TASK DESCRIPTION:
Return every line of the records below, from the line that contains "Identify the click" down to the line that contains "Change my preferences [button] (274, 2530)", including both of those lines, copied word for word.

DATASET:
•••
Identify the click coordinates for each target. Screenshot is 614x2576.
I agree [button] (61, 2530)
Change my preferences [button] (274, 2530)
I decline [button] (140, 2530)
•••
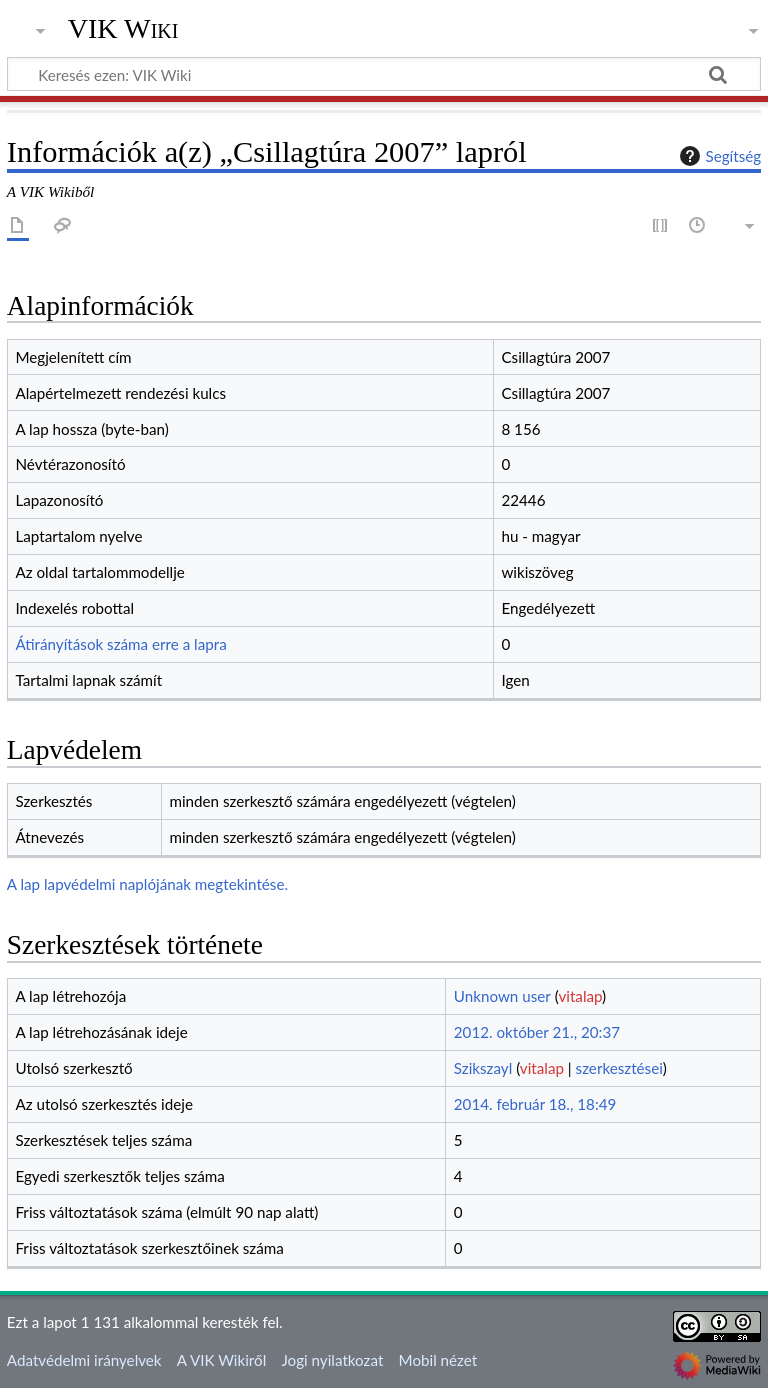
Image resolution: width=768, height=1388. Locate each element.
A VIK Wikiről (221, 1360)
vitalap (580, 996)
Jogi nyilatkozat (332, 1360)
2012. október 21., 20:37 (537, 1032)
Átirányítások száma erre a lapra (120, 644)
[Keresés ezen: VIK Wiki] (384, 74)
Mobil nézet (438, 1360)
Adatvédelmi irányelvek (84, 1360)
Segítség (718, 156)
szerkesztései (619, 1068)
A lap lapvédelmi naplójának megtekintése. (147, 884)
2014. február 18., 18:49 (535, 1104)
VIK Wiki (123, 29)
•••
THE RESPONSE:
Identify the click coordinates for each target. Screenshot is 614x2576.
I agree [button] (61, 2530)
Change my preferences [button] (274, 2530)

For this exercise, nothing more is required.